The Ebanista School of Fine Woodworking was founded to bring a school capable of offering the highest level of instruction in the design and making of inspired furniture to the Pacific Northwest. Those skills, once attained, will afford any student the foundation to expand into limitless other areas of interest, such as cabinetmaking, instrument making, boatbuilding, fine carpentry, and even the ability to carry design skills and precision into vastly different disciplines.
The instructors, all specialists in certain aspects of this work, are dedicated and experienced. Each brings a minimum of 45 years experience as a professional woodworker. We are all excited to pass on our knowledge to a new generation, of all ages, of designers and makers.
Ebanista is located in the Georgetown area of Seattle. It is fully equipped and houses both a school and a professional furniture studio. Classes began in the fall of 2018.
Ebanista was founded as an answer to so many requests over the years for a school of this caliber. Class size will be intentionally limited to foster maximum attention on students. You are encouraged to find your place early.
Ebanista in Spanish means “fine woodworker”. Y tanto.
“Wood is an imperfect material. Which, to my mind, makes it the perfect material.
It is far more tempestuous and fickle than metal or glass, or clay, for example. These tend to have somewhat predictable tones, and foreseeable densities and movements. Working with them one is prone to calculable results. A piece of steel forged in Pittsburgh is nearly indistinguishable from one made in Beijing or in Bosnia. But a piece of wood, even if it comes from the other side of the very same tree, often varies greatly in hue and density and in temperament.

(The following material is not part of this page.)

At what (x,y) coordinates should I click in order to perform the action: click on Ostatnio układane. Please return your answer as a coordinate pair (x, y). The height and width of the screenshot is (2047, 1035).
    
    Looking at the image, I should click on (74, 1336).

The other materials are like a companion who is, well, companionable. But wood is as a fiery dance partner, with flashing eyes and wildly athletic movements, who can explode off the walls one moment, and then mellow into a soft balletic repose. Working in glass might leave one satisfied. The end result with wood is much more akin to exaltation.
Just ask yourself: would you dine with someone over a cold slab of glass or over an ungiving hard steel, or a coarse ceramic slab? Or, would you prefer the sensuous experience that is a smooth, warm piece of timber that is hand planed and finished to a sumptuous perfection?
Wood is like we humans: infinitely variable, and therein lies its beauty.”